[PROBLEM]: Count the lines in the entries below that contain the word "screenshot" and reply with that number alone.

[PROVIDED DATA]:
==========

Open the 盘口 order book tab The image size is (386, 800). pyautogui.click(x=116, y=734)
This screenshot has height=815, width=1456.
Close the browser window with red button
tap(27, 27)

==========

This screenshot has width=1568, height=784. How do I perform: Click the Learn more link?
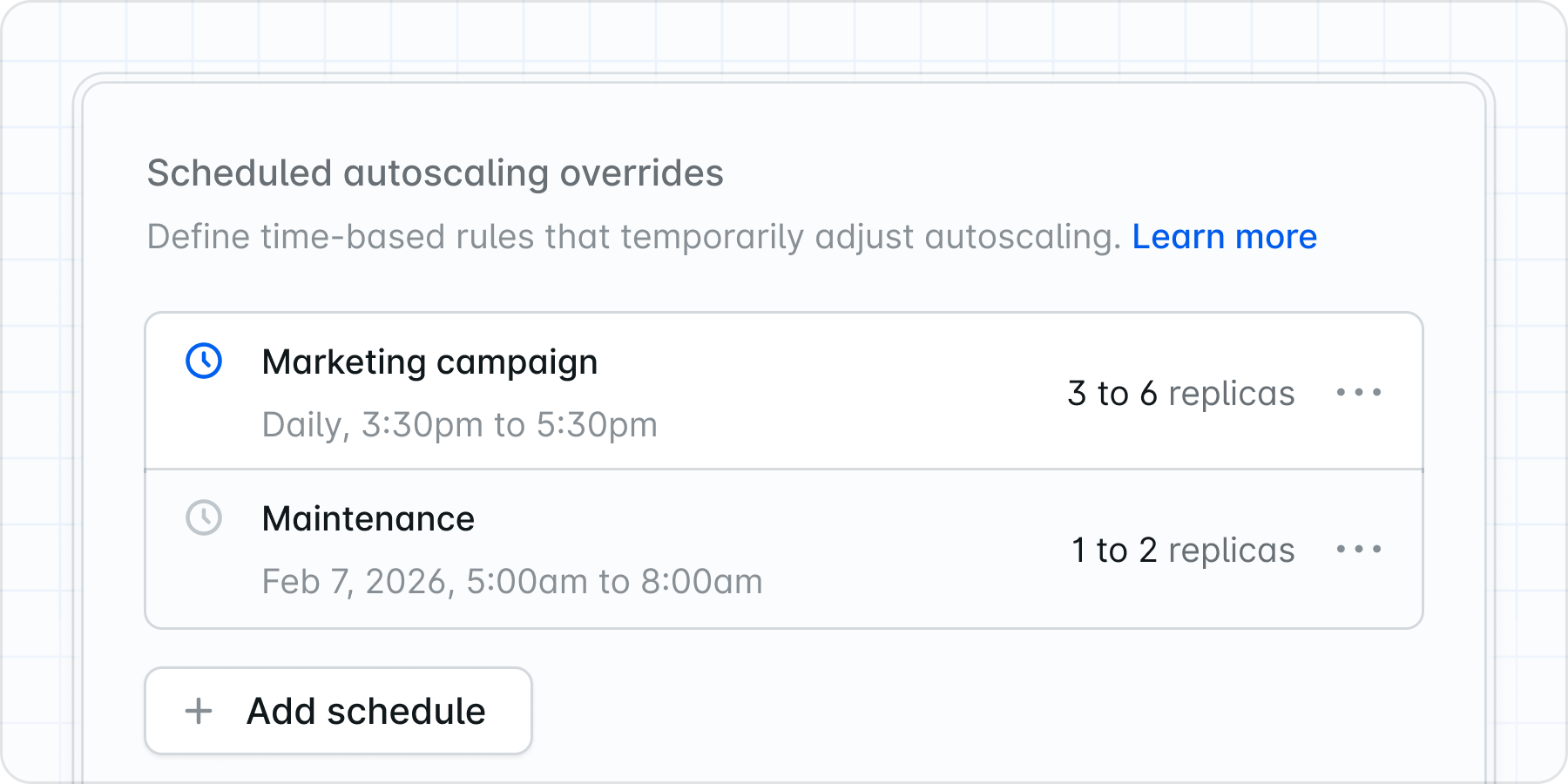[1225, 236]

==========

[EXERCISE ANSWER]: 2